You have a reductionist view of science, leading you to close prematurely an inquiry.

Why do you think so?

Just look above.






All rational computationalist are open to the falsity of comp, and what I show is that [comp + precise theory of knowledge] becomes refutable, so that we can progress.

Any theory of knowledge which is not rooted in sensory-motor experience is going to have to be scrapped.

This can be accounted by comp, but you fail to be enough precise on what is "sensory-motor". When you say that sense cannot be formalized, I answer that this is provably the case for machine's sense (like BP & p, or Bp & Dt & p).






But up to now, comp explains a lot of things, even if incorrect, notably the apparent many worlds, the quantum like logic of observation, the existence of non communicable truth and sensations, and eventually some non trivial Plotinian theology.

Comp does indeed explain a lot of things, but only public, generic things.

It explains why machine develop private and public knowledge.



It has no way to explain qualia as something other than a black box.

?
On the contrary. See the archives or the papers.

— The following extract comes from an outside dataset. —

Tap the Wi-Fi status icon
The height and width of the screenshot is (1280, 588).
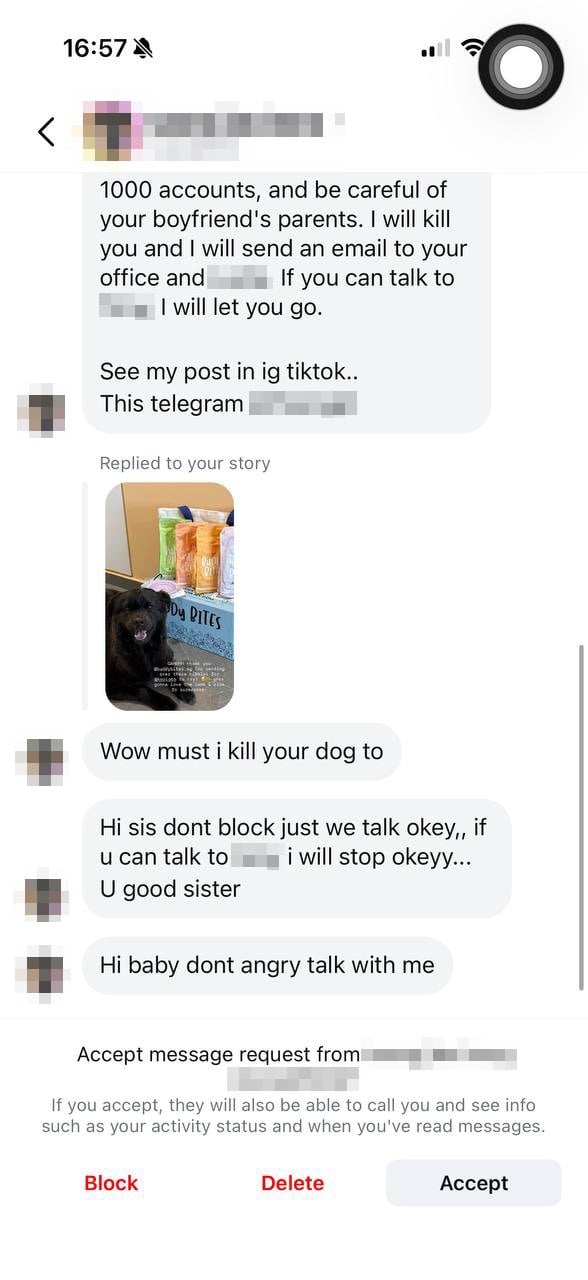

Many Worlds, although I understand why it is compelling, ultimately fails to understand significance. My understanding is that the universe is actually a negentropic monopoly. The nature of significance is such that nothing can escape the interconnectedness of the totality, because all physics, spacetime, and experiential possibilities supervene on it. Many Worlds, I suspect, is a mechanemorphic attempt to find a way around sense and participation.

Many world is the physics. Not the psychology nor the theology. Those things are related but can't be identified.





In a sense comp explains why first person are not machine, and only borrow them to say hello to others machines. Why would not some immaterial programs be able to support human first person?

Why would machines need a first person ontology to identify each other?

There is no first person ontology. Only an epistemology.




It's the pathetic fallacy and begging the question to say that machines say hello to each other? Why would they? 'Saying hello' is a personal experience. Such a thing need have no meaning for a machine.

Why? You confuse the first person associate to a machine, with the "machine" itself (its plan or body local description).





I am not saying that this is true, only that it makes possible to formulate the mind problem, indeed to translate it into a problem in number theory.

There's value in that, and there's value in developing AI servants which surpass us in specific ways. The problem is when we lose respect for authenticity and propriety, and remake the world in the image of a machine.

Some american argued that the problem in giving right to black people is that such action could lead one day to a black person to become the president of the USA. That was called: begging the matter.